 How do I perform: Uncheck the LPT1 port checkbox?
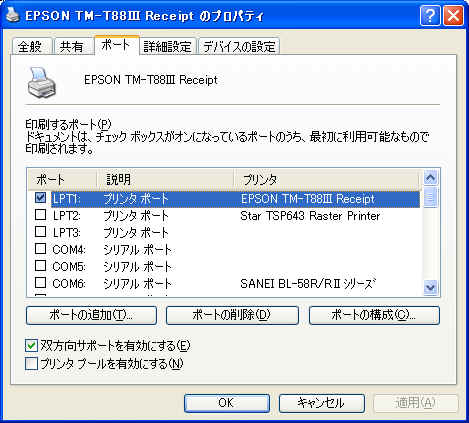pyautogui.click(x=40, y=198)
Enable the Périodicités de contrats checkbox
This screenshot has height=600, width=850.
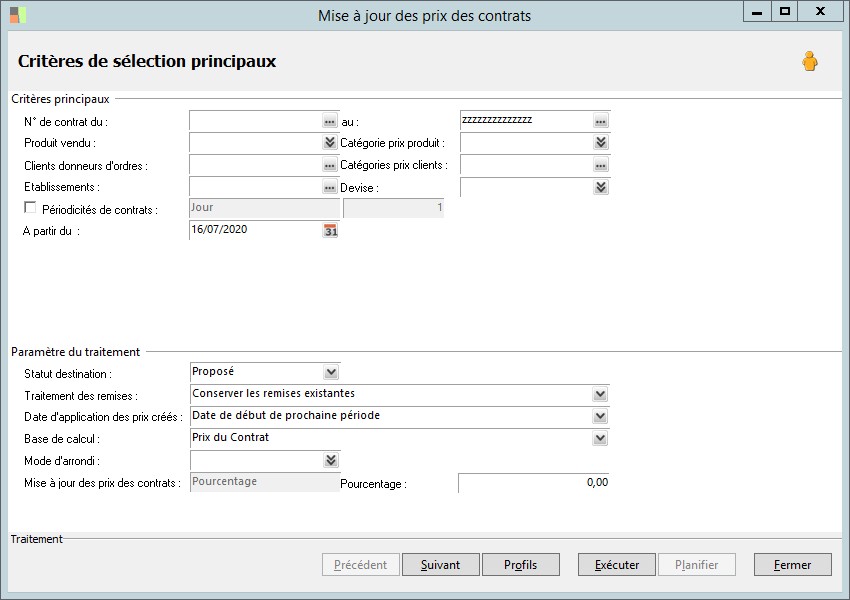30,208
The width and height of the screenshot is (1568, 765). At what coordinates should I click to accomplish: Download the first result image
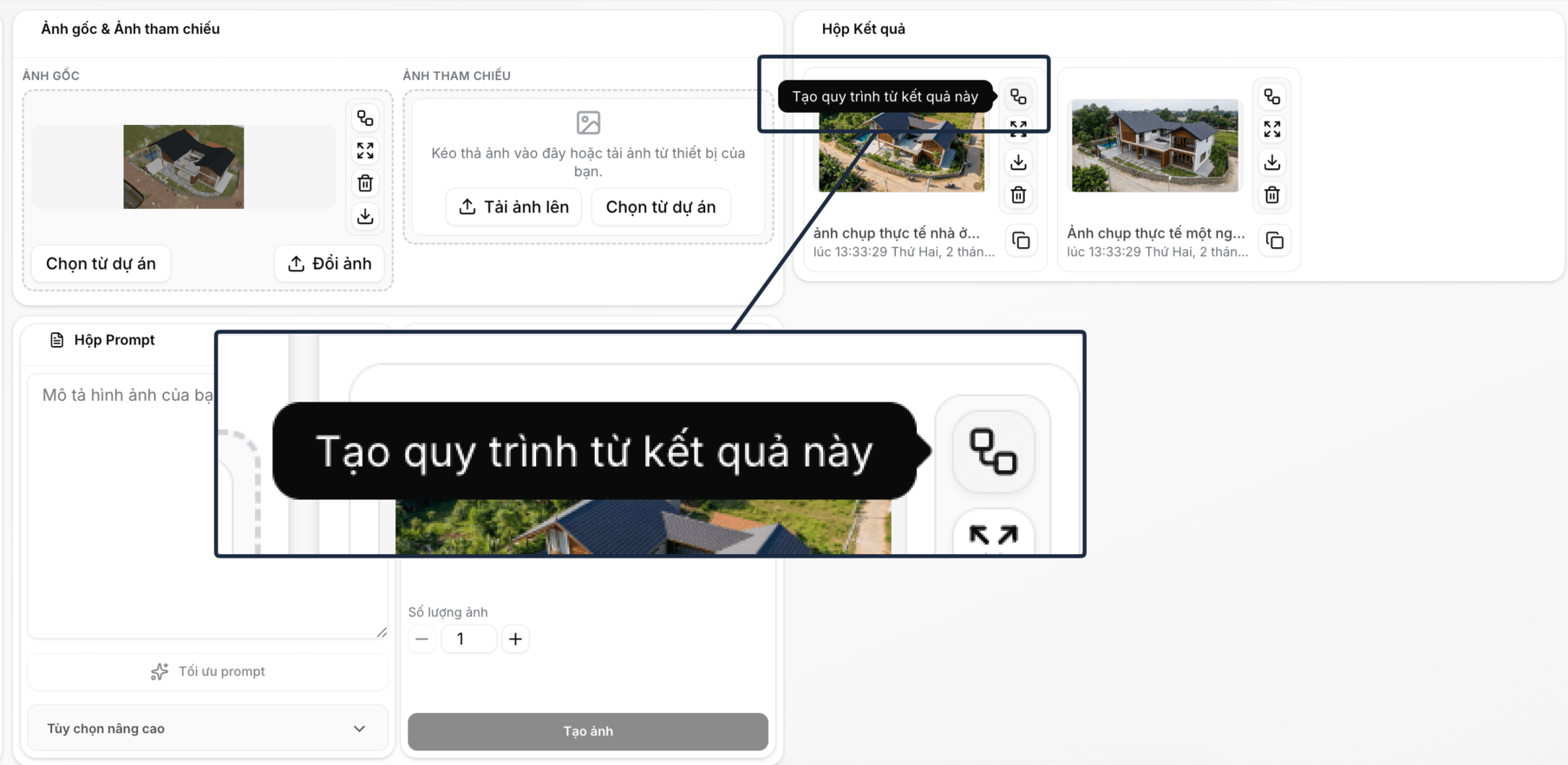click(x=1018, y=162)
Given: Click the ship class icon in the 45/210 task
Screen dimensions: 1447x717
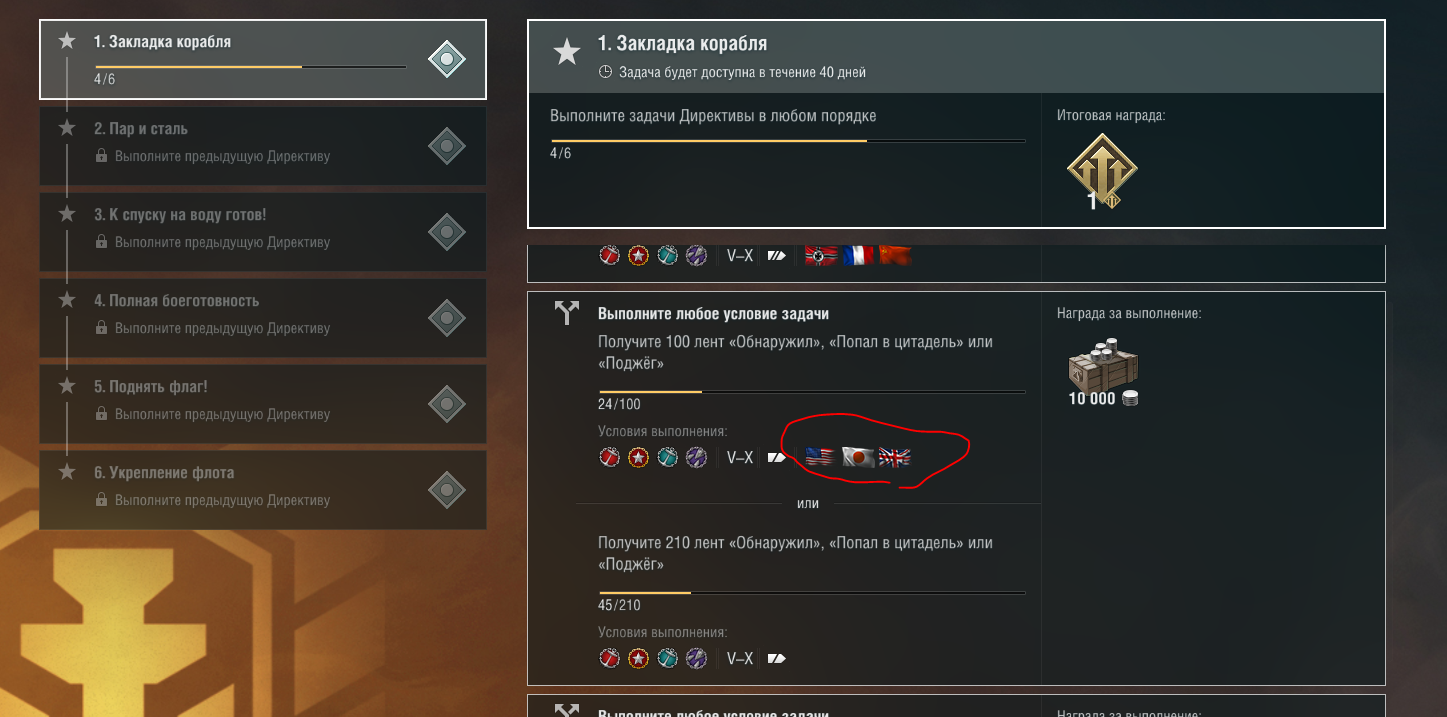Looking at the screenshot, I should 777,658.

Your objective:
Gather every line of the records above that contains the word "width".

Answer to the exercise:
This screenshot has height=600, width=850.
The width and height of the screenshot is (1568, 765). At what coordinates should I click to accomplish: Download the first result image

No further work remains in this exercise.